Siemens: ‘The most important action you can take to make operations resilient is to develop and implement an IR playbook. Resiliency is based on 3 key concepts: visibility, relationships, & speed.’
Siemens Gas and Power
Siemens Gas and Power GmbH & Co. KG, the global energy business of the Siemens group, has produced a ‘playbook’ for incident response (IR) based on a hypothetical scenario where a cyber-attack on a utility caused a city-wide blackout. The playbook, “Simulating a Cyberattack on the Energy Industry: A Playbook for Incident Response,” begins with the premise that teams that have built and practiced an IR playbook in advance of a breach will perform better than teams having to improvise every time
Report findings – extracts from the Siemens playbook, “Simulating a Cyberattack on the Energy Industry: A Playbook for Incident Response:
‘Whether an organisation is creating its first IR plan or building on existing capabilities, a clear OT response framework will help build a culture of continuous improvement and constant vigilance.

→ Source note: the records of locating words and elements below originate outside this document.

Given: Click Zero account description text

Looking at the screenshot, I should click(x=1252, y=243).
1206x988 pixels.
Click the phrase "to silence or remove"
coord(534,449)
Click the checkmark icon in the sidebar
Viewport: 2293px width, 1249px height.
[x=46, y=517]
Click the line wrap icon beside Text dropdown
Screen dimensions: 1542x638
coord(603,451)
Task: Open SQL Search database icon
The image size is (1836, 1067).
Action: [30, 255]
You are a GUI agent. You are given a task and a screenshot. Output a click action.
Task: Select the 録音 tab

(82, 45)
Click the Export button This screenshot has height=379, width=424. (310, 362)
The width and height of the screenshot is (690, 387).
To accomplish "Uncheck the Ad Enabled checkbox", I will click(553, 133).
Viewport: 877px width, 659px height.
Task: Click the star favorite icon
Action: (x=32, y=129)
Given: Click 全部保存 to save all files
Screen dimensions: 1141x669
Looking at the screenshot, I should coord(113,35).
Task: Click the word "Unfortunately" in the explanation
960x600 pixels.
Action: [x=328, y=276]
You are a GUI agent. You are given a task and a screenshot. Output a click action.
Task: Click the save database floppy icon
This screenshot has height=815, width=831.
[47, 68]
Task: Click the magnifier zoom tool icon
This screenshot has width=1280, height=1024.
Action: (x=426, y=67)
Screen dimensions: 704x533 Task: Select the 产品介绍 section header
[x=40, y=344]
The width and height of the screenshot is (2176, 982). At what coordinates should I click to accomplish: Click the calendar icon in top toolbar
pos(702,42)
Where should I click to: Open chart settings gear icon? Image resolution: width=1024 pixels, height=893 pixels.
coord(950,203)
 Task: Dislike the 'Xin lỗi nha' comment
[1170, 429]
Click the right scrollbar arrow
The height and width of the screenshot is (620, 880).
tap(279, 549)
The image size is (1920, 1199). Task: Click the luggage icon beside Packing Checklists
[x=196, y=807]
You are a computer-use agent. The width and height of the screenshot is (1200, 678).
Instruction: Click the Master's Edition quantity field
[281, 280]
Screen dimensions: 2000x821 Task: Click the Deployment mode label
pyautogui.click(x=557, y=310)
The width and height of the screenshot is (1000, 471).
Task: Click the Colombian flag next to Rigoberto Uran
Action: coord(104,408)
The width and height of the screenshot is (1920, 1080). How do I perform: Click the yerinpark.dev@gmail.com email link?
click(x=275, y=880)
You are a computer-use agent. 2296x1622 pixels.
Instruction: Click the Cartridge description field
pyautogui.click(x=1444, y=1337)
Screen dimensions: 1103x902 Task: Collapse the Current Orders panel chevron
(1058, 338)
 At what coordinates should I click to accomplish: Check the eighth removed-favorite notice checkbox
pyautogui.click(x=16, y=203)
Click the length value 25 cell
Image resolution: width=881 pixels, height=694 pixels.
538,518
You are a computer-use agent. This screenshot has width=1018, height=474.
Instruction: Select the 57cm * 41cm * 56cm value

Strong cyber-security IR begins before an incident occurs and continues long after normal operations have been restored.’
UK Energy Emergency Executive (E3CC)
This interactive tabletop exercise in London was held jointly by the UK Energy Emergency Executive (E3CC) and the UK Department for Business, Energy and Industrial Strategy (BEIS). Lessons from the exercise have been described as broadly applicable for regulators, utilities, and OT or IT security experts anywhere in the world.
Leaders will have to choose between competing interests during cyber-incidents and make decisions with partial information in very high-stress situations. Continuing plant operations may stop investigation of anomalies or make it much more difficult to preserve evidence. Someone in authority will then need to decide when and how to engage with partners, vendors, regulators, and the public.
Preparation—practicing a methodical response to a wide variety of threats: To prepare, IR teams should build and maintain an industrial forensic toolkit. An organisation should also identify which staff will centrally manage a crisis, define roles, and educate plant personnel. This team will be responsible for rebooting equipment, restoring operations, and eliminating vulnerabilities during an incident.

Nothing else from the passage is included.